The fact the Sox have won more than their share of 1 run games could be luck, or it could be that they do have a strategy that succeeds in close ballgames. Or it could be their strategy turns 3 run wins into 1 run wins by giving away outs. Either way, the fact they've won more than their share of close games isn't evidence Mr. Morgan's "smart ball" doesn't work, that's for sure.

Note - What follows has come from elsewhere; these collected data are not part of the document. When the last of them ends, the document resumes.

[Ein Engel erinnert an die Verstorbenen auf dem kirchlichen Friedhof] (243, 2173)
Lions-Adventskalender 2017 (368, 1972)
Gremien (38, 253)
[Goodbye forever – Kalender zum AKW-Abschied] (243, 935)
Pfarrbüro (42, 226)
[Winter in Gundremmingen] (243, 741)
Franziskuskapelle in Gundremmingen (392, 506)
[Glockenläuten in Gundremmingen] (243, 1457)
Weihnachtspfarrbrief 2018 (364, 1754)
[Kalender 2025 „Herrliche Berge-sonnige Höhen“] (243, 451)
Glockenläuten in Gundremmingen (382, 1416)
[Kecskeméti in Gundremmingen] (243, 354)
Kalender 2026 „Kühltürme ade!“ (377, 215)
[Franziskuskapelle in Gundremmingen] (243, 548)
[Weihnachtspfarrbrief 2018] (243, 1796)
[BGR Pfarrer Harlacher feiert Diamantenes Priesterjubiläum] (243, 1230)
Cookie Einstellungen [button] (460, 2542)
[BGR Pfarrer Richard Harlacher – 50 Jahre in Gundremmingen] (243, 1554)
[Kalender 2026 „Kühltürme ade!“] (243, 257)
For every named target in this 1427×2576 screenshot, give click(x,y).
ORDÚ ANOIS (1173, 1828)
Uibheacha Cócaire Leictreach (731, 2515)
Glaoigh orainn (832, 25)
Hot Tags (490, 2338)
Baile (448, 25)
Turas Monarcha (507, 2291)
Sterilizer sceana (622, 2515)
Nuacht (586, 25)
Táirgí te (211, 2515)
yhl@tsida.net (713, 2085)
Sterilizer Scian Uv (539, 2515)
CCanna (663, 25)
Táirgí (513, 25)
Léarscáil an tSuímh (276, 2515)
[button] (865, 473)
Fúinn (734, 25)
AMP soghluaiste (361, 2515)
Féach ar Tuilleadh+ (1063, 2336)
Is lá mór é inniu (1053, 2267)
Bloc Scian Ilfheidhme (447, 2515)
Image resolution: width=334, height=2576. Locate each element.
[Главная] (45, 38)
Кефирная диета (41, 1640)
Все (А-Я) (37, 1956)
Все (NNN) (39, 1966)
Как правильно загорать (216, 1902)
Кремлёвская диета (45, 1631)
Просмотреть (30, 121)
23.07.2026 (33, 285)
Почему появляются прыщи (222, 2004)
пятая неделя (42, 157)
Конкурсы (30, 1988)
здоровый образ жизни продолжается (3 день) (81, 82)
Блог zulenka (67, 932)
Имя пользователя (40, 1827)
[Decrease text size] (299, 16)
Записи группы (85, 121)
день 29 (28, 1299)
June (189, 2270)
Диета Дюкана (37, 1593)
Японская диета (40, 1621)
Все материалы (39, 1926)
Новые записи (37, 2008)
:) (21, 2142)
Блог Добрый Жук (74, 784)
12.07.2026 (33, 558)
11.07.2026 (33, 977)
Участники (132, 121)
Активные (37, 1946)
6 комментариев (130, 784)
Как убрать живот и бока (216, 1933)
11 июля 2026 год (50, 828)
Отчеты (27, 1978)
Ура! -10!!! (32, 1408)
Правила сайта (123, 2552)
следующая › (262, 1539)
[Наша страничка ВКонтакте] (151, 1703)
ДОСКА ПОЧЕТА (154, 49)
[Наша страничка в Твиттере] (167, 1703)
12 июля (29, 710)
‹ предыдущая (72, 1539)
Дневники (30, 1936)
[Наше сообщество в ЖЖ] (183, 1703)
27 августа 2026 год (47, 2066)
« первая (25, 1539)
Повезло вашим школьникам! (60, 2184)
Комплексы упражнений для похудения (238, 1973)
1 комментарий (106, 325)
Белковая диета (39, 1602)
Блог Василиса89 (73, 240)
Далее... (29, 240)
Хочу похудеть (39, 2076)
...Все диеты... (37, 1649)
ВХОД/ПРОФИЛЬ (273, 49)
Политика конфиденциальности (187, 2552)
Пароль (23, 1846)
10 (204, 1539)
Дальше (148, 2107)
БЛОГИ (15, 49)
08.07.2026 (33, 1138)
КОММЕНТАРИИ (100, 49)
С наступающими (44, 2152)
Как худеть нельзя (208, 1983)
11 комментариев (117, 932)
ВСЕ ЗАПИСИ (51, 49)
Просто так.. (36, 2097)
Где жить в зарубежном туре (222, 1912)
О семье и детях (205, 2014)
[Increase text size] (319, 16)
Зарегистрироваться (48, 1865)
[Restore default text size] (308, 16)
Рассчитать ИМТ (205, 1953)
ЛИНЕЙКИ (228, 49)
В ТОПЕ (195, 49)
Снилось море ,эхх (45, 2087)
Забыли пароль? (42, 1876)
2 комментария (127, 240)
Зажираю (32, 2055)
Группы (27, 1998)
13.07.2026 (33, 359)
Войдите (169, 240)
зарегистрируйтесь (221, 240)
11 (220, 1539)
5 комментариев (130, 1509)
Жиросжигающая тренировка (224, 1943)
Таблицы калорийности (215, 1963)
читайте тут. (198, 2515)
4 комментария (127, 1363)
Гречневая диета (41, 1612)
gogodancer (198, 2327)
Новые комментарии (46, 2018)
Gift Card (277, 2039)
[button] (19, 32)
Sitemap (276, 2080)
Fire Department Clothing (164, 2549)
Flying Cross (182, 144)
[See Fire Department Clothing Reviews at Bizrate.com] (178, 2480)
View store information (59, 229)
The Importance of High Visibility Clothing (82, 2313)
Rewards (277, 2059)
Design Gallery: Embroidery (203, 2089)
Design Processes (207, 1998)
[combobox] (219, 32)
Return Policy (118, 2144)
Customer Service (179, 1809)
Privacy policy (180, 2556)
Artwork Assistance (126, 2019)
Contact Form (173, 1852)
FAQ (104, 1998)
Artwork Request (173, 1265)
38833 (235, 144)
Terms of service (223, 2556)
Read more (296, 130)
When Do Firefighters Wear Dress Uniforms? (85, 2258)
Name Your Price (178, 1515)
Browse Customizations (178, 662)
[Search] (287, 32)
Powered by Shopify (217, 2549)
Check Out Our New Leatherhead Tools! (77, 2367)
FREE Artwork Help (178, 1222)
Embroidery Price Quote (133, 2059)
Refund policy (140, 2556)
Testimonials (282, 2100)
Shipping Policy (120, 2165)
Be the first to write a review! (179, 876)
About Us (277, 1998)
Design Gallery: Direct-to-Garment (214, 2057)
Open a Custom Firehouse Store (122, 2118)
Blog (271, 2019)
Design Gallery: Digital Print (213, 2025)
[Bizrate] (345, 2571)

That said, I listened to the same broadcast and thought Morgan's comments were absurd.

robert paulson said...

If they did have a system in place that made them more likely to win 1 run games, is it reasonable to assume that they would not be the first team in the history of baseball to have such a system in place? Because up until now, I thought the overwhelming evidence was that it was a statistical aberration when a team performed that much better than predicted in 1 run games. Just look at the Tigers. In 2003 they were one of the worst teams in American League history winning only 43 games on the year, but went 19-18 in 1 run games. Last year they improved to 72-90 overall, but went just 12-27 in 1 run games.

Anonymous said...

the white sox are playing alrite but they need to play better. as soon as it heats up, they need brandon mccrathy to step it up beacuse orlando hernandez has to heal up to stay hea;thy fopr the playoofs where he excels. Legitmatlly the white sox are the front runner for the world series even thinking ahead. They are playing cluytch ball right now and no one can argue ahty they are sustaining the way they should. WHITE SOX IN 05 and in -06..thats my word

Anonymous said...

It baffles me why analysts in the media fail so often to just simply look at a team's runs scored and runs against totals. Heck, you don't even have to do the pythagorean formula to tell if a team is relying more on offense or more on pitching/defense.

Ron said...

Yes, they will normalize. Nice observations. What do you think they will end up at?

Dan Agonistes said...

The interesting thing is that it doesn't appear that the Sox are winning close games primarily because of their relievers ( My best guess then would be around 101 wins (105 based on their current pythagorean projection minus about 4 games for diminished player performance). That means they would go 43-36 the rest of the way. They may well exceed that but they probably won't continue their current pace, which would put them at 111 wins.